In order to further understand the present invention, the technical solutions in the embodiments of the present invention will be clearly and completely described below with reference to the embodiments of the present invention, and it is obvious that the described embodiments are only a part of the embodiments of the present invention, and not all embodiments. All other embodiments, which can be derived by a person skilled in the art from the embodiments given herein without making any creative effort, shall fall within the protection scope of the present invention.
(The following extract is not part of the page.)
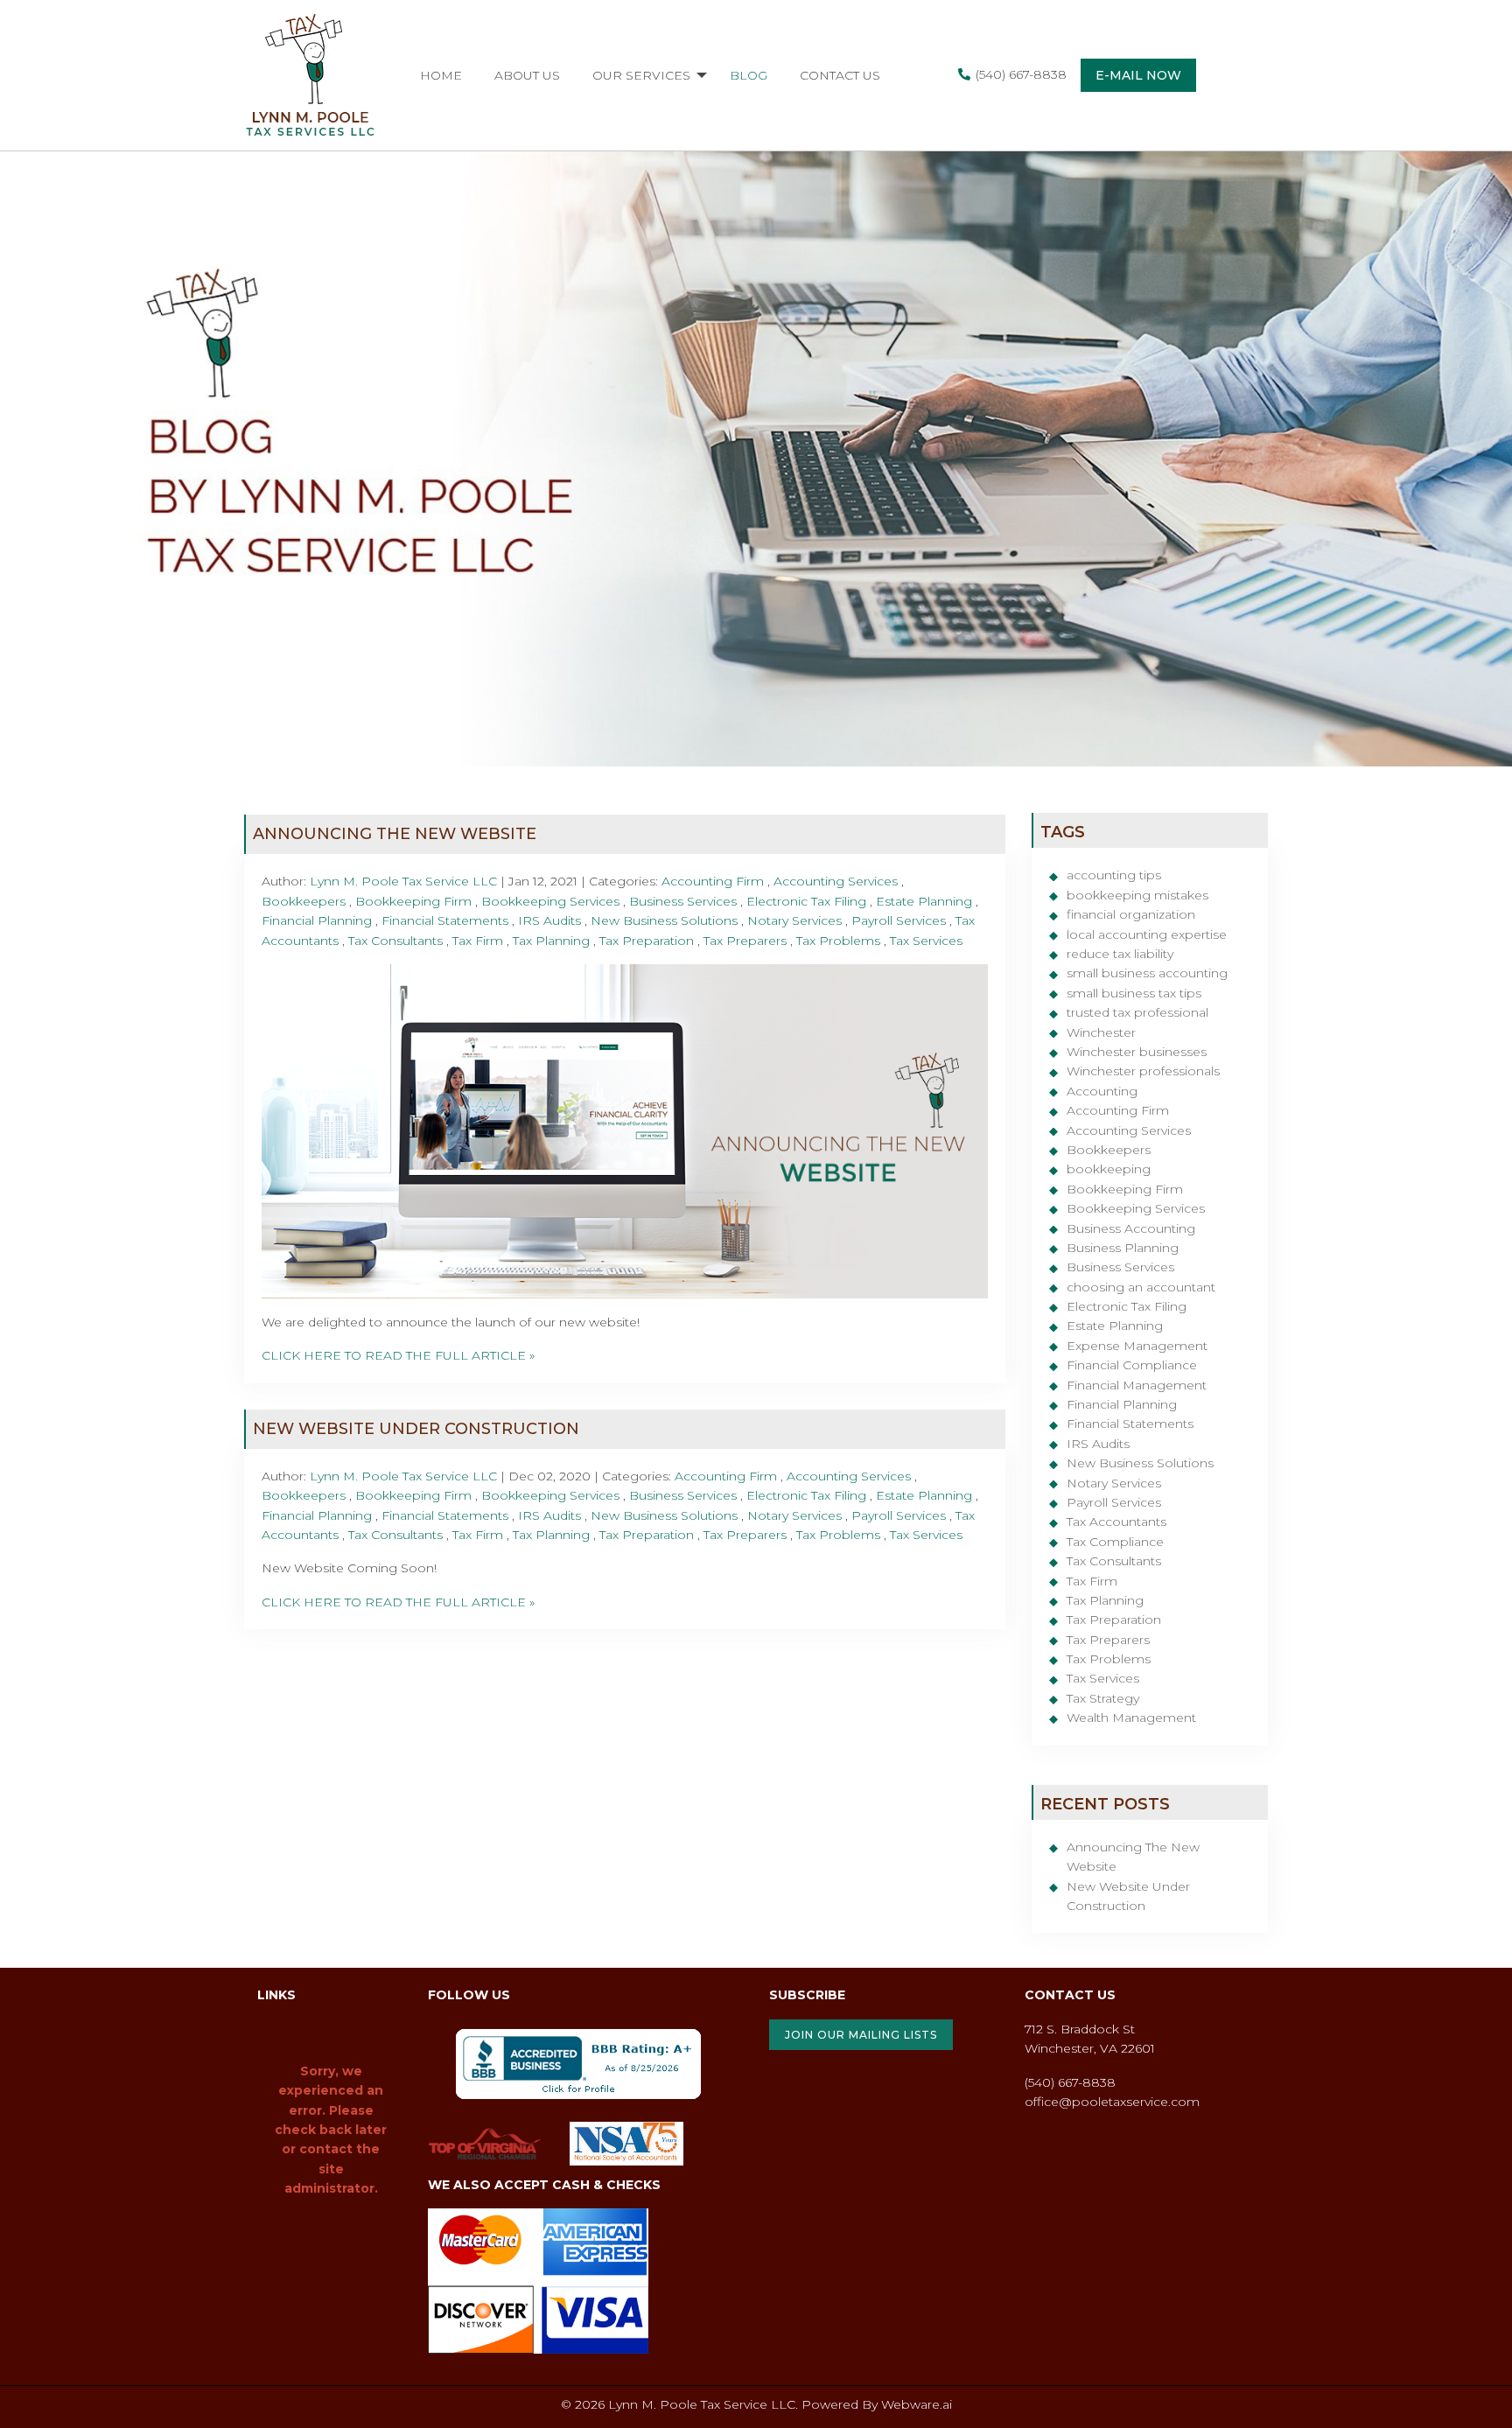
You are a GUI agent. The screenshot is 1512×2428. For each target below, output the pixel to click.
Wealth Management (1131, 1717)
Unless otherwise specified, the reagents involved in the examples of the present invention are all commercially available products, and all of them are commercially available. Wherein the formula of the seed culture medium is 10g/L of peptone, 5g/L of yeast powder and 10g/L of NaCl10 g. The fermentation medium formula comprises 10g/L of peptone, 5g/L of yeast powder, 8g/L of NaCl, 10g/L of glycerol, 1.2g/L of monopotassium phosphate, 1.8g/L of monopotassium phosphate and 1g/L of magnesium sulfate.